EXERCISE DIRECTIONS → In the mailing-list thread on bundling CouchDB with Linux desktops, how many CouchDB processes does the first proposed component call for?

TEXT PROVIDED →

============

Consider DBus, which is a mandatory component of Linux (actually, 
Freedesktop) desktops, is now understood by all developers, leading to 
more and more apps talking to each other over DBus.  I suggest that 
having a document DB built in to all Linux desktops would be true 
innovation for Linux development (especially since the GNOME pundits 
want to move to "web-aware" desktops).

If there is any chance in Hell that it could gain traction (I'm 
enthusiastic but skeptical--IMHO "Linux desktop innovation" is a myth, 
but I digress), I'd definitely volunteer to write code, as I have 
relevant experience.  I'm thinking of two components:

1. Similar to DBus, you have one CouchDB process per user that runs when 
he logs on and exits when he logs out.  (Maybe have a system-wide 
CouchDB too but I'm not sure if there is a need.)

2. (I'm surprised this doesn't exist already) A DBus CouchDB client API, 
so that nobody has to learn or use HTTP in their code, just the 
well-known DBus.

Given 1 and 2, any desktop app could just assume a private (for that 
user) DB in the same way they assume a per-user-session DBus bus today. 
  So, in summary, I'm asking if it's desirable that modern distros 
bundle a document DB (Couch) for all apps to build from.

-- 
Jason Smith
Proven Corporation
Bangkok, Thailand
http://www.proven-corporation.com

Re: Chance of including CouchDB in Linux distros or desktops?

Posted by Brian Candler <B....@pobox.com>.
On Sat, Mar 07, 2009 at 08:38:01AM +0700, Jason Smith wrote:
> Still, DBus is tangential to the main argument.  My concern with a DBus  
> API is you need a persistent process translating between DBus RPC calls  
> and HTTP calls.  So all DBus gives you is a language-independent API but 
> since Couch has bindings for all major languages (and direct HTTP too), I 
> could be persuaded that DBus is not worth the effort.

So another point worth pondering is: why did DBus choose its own protocol,
rather than HTTP?

Probably because (a) HTTP is actually an enormous pain to implement
correctly (anybody read RFC 2616 end-to-end recently?); and (b) it's only a
transport, so unless all you're doing is fetching and putting files, you
still have to layer your own application semantics on top.

============

DATASET CONTENT →
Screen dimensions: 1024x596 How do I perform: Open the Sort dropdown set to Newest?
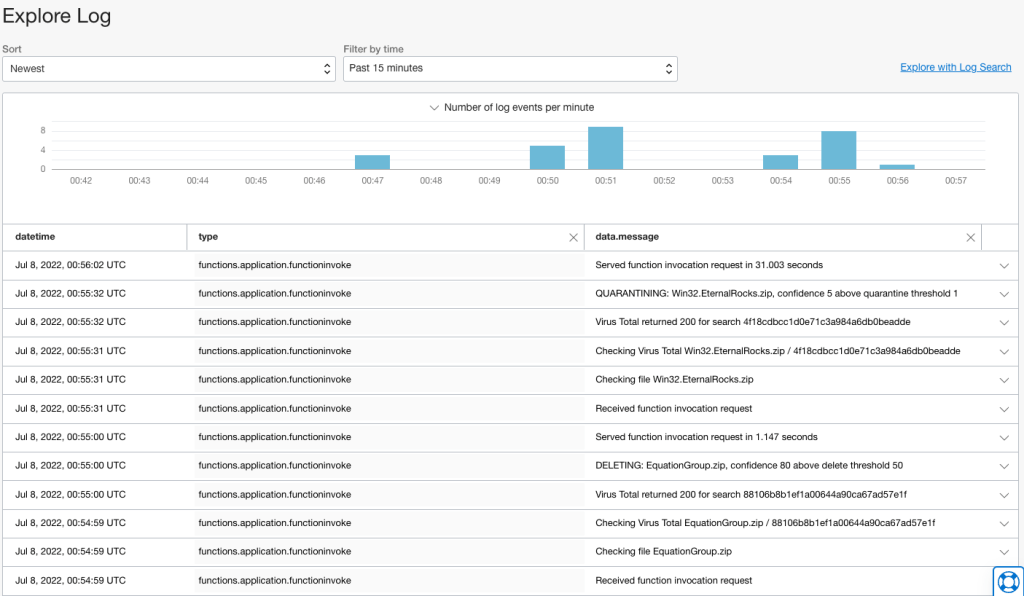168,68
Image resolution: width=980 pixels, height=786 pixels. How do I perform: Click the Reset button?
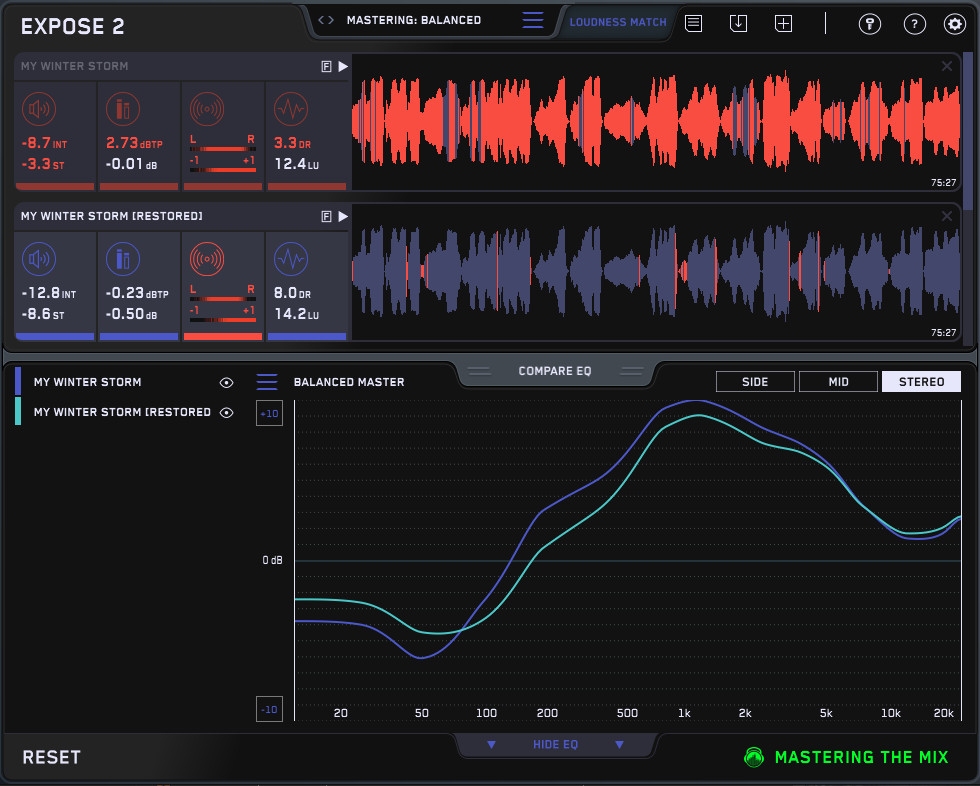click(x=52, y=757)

============

SOLUTION TO THIS PROBLEM → One per user, started at logon and exiting at logout.